According to the piece on technology skills and age, what is the fundamental issue?

Extracted text:
*** Block opens ***
I remember going to the movies to watch the Wizard of Oz when I was a child and being so afraid that I ended up underneath my seat. The things I am afraid of today are a little more complicated than wicked witches and flying monkeys, but using technology is not one of my fears. There is a tendency today to keep referring to the "younger generation" as being computer savvy and the us older folks as being sort out to lunch on the subject. The truth is, I was using computers long before any of the current "younger generation" were even born.
Whether you are old or consider yourself to be young, modern electronic technology is advancing so rapidly that you may be missing most of what is going on. This is true for genealogy as well as any other pursuit that involves electronic devices.
The fundamental issue is keyboarding (typing). If you learned to type in school or otherwise, you feel comfortable with data entry. If you struggle with typing skills, you have a more limited computer and online experience. The second great issue is the hand/eye coordination needed for the use of tracking devices. Some people can use a mouse or trackpad instinctively. I happen to be one of those people. I did not have a learning curve to learn how to use a mouse. The first time I touched one, I knew exactly how to use it. I have long since abandoned mice for trackpads. I can still use a mouse if I have to, but I can now use a trackpad without thinking about the actions needed.
*** Block closes ***
Provided material:
*** Block opens ***
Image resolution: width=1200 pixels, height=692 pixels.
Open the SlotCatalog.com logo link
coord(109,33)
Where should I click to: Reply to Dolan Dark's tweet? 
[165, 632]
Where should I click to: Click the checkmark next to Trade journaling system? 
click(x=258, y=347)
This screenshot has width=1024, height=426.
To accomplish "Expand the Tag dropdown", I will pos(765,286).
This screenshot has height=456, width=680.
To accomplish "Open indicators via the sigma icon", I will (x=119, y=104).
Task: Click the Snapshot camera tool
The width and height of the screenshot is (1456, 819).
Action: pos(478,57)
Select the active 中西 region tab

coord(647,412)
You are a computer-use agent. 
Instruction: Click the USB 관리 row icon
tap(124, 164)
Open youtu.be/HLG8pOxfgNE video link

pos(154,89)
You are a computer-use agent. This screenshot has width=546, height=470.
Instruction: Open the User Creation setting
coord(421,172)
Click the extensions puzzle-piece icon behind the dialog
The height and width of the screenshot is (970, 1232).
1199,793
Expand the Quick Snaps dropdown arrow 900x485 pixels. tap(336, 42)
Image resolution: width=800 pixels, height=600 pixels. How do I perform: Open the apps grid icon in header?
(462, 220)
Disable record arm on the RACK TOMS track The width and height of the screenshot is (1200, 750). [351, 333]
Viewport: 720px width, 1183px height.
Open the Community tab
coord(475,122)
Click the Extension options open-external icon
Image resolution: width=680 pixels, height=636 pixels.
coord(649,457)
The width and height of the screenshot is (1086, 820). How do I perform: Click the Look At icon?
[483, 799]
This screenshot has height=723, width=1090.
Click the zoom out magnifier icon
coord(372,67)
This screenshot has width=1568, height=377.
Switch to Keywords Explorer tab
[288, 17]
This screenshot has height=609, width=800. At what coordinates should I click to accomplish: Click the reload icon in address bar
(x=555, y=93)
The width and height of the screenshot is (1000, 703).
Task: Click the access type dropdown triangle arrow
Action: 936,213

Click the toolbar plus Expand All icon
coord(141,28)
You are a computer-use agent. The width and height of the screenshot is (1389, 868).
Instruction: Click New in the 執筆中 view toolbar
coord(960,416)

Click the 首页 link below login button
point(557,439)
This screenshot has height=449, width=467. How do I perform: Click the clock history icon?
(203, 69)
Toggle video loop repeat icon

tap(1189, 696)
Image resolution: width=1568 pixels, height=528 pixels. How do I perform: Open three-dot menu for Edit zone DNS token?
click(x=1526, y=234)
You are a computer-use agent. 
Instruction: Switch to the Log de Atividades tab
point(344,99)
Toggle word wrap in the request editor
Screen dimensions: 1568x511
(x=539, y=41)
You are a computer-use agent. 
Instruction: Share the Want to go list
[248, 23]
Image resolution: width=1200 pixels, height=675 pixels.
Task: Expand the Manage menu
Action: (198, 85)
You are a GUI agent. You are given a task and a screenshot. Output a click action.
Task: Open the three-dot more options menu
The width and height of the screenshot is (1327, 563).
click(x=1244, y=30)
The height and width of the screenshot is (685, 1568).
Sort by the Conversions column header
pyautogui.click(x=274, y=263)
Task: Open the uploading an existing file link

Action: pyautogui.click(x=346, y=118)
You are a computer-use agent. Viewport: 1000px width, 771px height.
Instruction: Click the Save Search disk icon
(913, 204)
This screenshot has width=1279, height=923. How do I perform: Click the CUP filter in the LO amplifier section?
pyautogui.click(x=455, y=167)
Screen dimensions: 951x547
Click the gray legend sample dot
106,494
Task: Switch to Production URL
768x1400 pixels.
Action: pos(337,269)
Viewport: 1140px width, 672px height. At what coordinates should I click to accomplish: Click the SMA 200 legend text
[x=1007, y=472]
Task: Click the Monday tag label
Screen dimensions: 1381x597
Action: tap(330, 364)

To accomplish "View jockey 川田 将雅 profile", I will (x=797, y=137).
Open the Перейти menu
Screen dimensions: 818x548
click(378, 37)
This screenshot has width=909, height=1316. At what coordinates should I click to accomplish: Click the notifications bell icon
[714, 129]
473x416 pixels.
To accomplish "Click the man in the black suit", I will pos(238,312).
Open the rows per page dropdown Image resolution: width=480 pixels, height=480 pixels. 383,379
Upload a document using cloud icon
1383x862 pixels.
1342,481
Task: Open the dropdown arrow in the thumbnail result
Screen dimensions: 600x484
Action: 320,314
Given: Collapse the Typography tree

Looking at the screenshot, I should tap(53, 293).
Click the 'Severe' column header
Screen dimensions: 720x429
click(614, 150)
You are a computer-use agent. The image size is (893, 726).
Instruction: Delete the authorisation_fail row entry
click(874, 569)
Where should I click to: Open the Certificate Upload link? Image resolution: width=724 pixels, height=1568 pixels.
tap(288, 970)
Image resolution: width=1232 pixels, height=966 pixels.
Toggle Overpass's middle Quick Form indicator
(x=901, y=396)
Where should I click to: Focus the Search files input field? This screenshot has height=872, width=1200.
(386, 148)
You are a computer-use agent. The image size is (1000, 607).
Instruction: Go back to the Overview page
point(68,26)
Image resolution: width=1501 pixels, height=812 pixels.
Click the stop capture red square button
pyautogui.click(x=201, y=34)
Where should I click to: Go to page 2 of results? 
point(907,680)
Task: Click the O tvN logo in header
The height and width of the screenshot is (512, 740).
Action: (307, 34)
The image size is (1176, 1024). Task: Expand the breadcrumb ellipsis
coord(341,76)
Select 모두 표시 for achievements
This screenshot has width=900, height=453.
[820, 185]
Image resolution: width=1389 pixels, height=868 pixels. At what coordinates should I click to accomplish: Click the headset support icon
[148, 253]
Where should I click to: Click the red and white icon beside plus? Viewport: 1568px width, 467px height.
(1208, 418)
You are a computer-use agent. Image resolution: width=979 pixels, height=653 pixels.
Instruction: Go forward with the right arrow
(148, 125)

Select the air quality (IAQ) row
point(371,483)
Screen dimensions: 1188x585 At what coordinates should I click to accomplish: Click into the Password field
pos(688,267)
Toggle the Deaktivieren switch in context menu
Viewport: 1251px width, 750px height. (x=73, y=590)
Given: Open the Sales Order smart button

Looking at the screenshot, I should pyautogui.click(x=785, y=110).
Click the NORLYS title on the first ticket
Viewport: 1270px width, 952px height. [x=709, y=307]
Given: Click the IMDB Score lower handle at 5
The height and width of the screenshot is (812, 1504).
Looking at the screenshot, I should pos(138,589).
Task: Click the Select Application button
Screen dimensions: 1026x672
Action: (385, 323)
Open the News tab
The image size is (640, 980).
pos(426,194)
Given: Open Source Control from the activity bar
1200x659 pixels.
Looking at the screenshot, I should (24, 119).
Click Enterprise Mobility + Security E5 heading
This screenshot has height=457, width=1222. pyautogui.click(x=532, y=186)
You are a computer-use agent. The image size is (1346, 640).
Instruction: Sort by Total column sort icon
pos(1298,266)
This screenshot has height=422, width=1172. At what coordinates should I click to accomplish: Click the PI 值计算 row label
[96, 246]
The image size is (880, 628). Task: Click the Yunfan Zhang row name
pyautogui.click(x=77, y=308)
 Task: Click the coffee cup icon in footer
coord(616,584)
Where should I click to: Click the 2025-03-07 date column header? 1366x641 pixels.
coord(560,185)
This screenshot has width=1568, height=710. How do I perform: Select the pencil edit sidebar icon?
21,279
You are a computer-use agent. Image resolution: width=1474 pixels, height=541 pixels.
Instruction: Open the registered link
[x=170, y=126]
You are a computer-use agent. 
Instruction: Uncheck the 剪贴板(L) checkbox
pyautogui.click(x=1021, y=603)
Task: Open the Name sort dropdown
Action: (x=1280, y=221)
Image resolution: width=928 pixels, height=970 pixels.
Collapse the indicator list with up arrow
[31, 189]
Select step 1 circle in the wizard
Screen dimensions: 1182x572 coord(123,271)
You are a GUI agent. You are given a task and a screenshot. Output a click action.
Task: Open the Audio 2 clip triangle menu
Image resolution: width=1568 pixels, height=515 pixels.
*** Block closes ***
Completed exercise: Keyboarding (typing).